Fatherhood is a funny thing.

So the wife went back to her hometown to have the baby, which I highly recommend. In fact, the whole experience of the hospital stay, support and nurse care was very positive. The Japanese know what they are doing in this area. Possibly because they have so few babies in her hometown, they were very prepared for mine. The hospital faciltities were excellent. She had her own room, a marvellous room, twice the size of our living room in Yokohama, with attached toilet and sink. The clinic seemed to me to be superb. The staff were professional, kind and attentive - they seemed to have unlimited time and unlimited patience. The nurse who attended my wife the evening after she gave birth, well, I am in awe of her support, advice and practical help. I am, in general, suspicious of things Japanese, but this clinic put me completely at ease. She stayed 5 nights, I was in the room for 2 of them. As for the cost, the usual practice in Japan is for the fee of about 4500 dollars to be taken straight out of the government grant of the same amount.

As for the babe himself, I am happy he has no obvious defects, no third ear, no flapping cowl, no tail, no alien implant under the skin behind the ear. Hard to ask for more at this stage.

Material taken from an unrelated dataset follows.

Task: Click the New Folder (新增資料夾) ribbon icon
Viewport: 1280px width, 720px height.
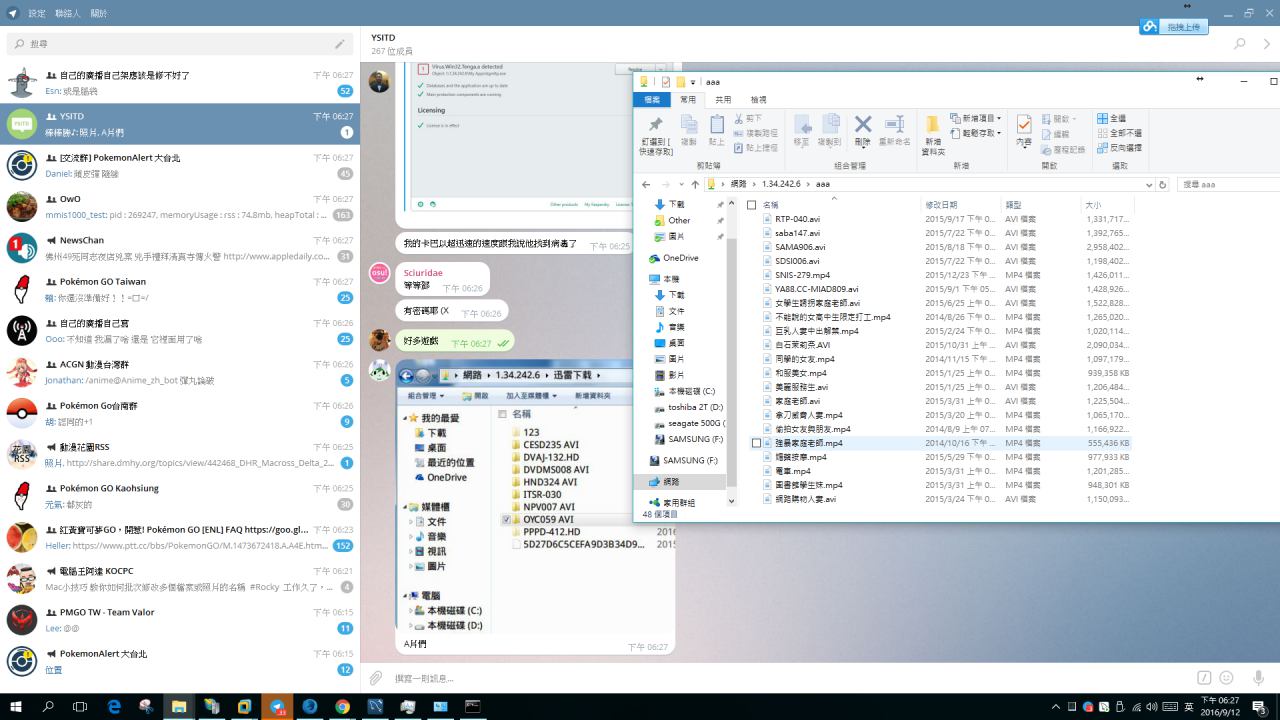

The wife's relatives and friends, who came in droves, all had their initial (and in my opinion, absurd) opinions about who he resembled and in what way. His father's eyes, his mother's lips, 30-years-dead great uncle Tsutomu's left ear. Many of these first ideas were cheerfully contradictory but nobody seemed to mind or notice. I guess it's a worldwide woman's birth hobby, this playing with guestimate looks. To me he looked (and still does) merely like a baby, less Japanese than those around him.

My suspicions that the 'who does he resemble game' is a social exercise rather than empirical observation were further confirmed during the visit of Tomiko, the clan's middle-aged and influential social matriarch. She looked at the lad and exclaimed, 'He's the spitting image of his dad'. Her three adult daughters all immediately backed her up, and by the end of the day this idea had become so fixed in the minds of my wife's relatives that it is almost impossible to locate anybody who will admit to ever having a different opinion.

When I pointed out to the boy's grandma that previous to Tomiko's visit she had maintained he looked exactly like her other daughter, the boy's aunt, my mum-in-law matter of factly said,

"That was yesterday"
"So he's changed appearance since yesterday?"
"Of course. They change every day."

Whatever. Considering the fact that there are hardly two people on this green Earth who are more dissimiliar in appearance than myself and my wife's sister, the overnight metamorphosis is noteworth indeed. Myself, rather than believe in the daily magical facial tranformation of infants, I would suggest that the belief that my son is the spitting image of me can be traced, not so much to his actual appearance, but more to the influential social position that Tomiko holds in the family.

I've even wondered whether the whole incident was just a way for Tomiko to inform me as to where the real power lays in the clan.

But I've been told I think too much.

When I sent a pic back to my mate in Yokohama, who is nothing if not an objective observer, who responded, "He just looks like a Japanese baby to me."